A. In the year 1944 I was the head of Department E-I in the Economic and Administrative Main Office in Berlin. My office was the former Inspectorate of Concentration Camps at Oranienburg.

Q. And what was the subject of that conference which you have just mentioned?

A. It concerned a report from the camp at Mauthausen on the so-called nameless detainees and their engagement in armament industry. Obergruppenführer Kaltenbrunner was to make a decision in the matter. For that reason I came to him with the report from the commandant at Mauthausen but he did not make a decision, telling me he would do so later.

Q. Regarding the location of Mauthausen, will you please state in addition, in which district Mauthausen is situated? Is that Upper Silesia or is it the Government General?

A. Mauthausen -

Q. Auschwitz, I beg your pardon, I made a mistake. I mean Auschwitz.

A. Auschwitz is situated in the former State of Poland. Later, after 1939, it was incorporated in the province of Upper Silesia.

Q. Is it right for me to assume that administration and feeding of concentration camps was exclusively under the control of the Economic and Administrative Main Office?

A. Yes.

Q. A department which was completely separated from the R.S.H.A.?

A. Quite correct.

Q. And then from 1943 until the end of the war, you were one of the chiefs in the Inspectorate in the Economic and Administrative Main Office?

A. Yes, that is correctly stated.

Q. Do you mean by that, that you are particularly well informed on everything occurring in concentration camps, the treatment inflicted and the methods applied?

A. Yes.

Q. I ask you, therefore, first of all, whether you have any knowledge regarding the treatment of detainees, whether certain methods became known to you according to which detainees were tortured and cruelly treated? Please formulate your statement according to periods, up to 1939 and after 1939.

A. Until the outbreak of war in 1939, the situation in the camps regarding feeding, accommodation, and treatment of detainees, was the same as in any other prison or penitentiary in the Reich. The detainees were treated strictly, yes, but methodical beatings or ill-treatment were out of the question. The Reichsführer gave frequent warnings that every S .S. man who laid violent hands on a detainee would be punished; and quite often S.S. men who did ill-treat detainees were punished.

Feeding and accommodation at that time were in every respect put on the same basis as that of other prisoners under legal administration.

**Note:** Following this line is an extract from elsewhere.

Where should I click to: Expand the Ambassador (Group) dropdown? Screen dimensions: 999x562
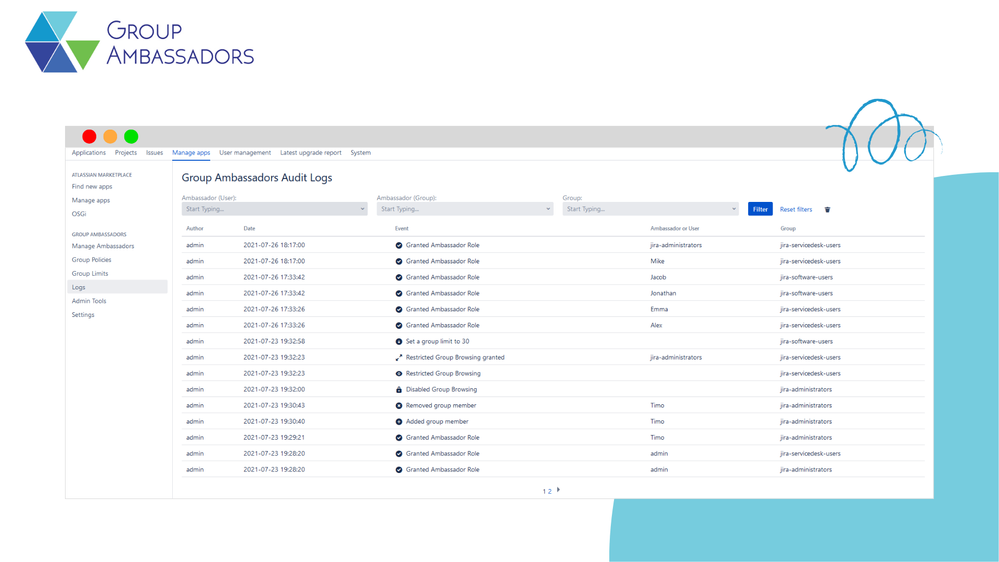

The accommodation in the camps during those years was still normal because the mass influxes at the outbreak of and during the war had as yet not taken place. When the war started and when mass deliveries of political detainees arrived, and, later on, when detainees, who were members of the resistance movements, arrived from the occupied territories, the construction of buildings and the extensions of the camps could no longer keep up with the number of detainees who arrived. During the first years of the war this problem could still be overcome by improvising measures; but, later, due to the exigencies of the war, this was no longer possible since there were practically no building materials any longer at our disposal. And, furthermore, rations for the detainees were again and again severely curtailed by he provincial economic administration offices.

This then led to a situation where detainees in the camps no longer had sufficient powers of resistance against the ensuing plagues and epidemics.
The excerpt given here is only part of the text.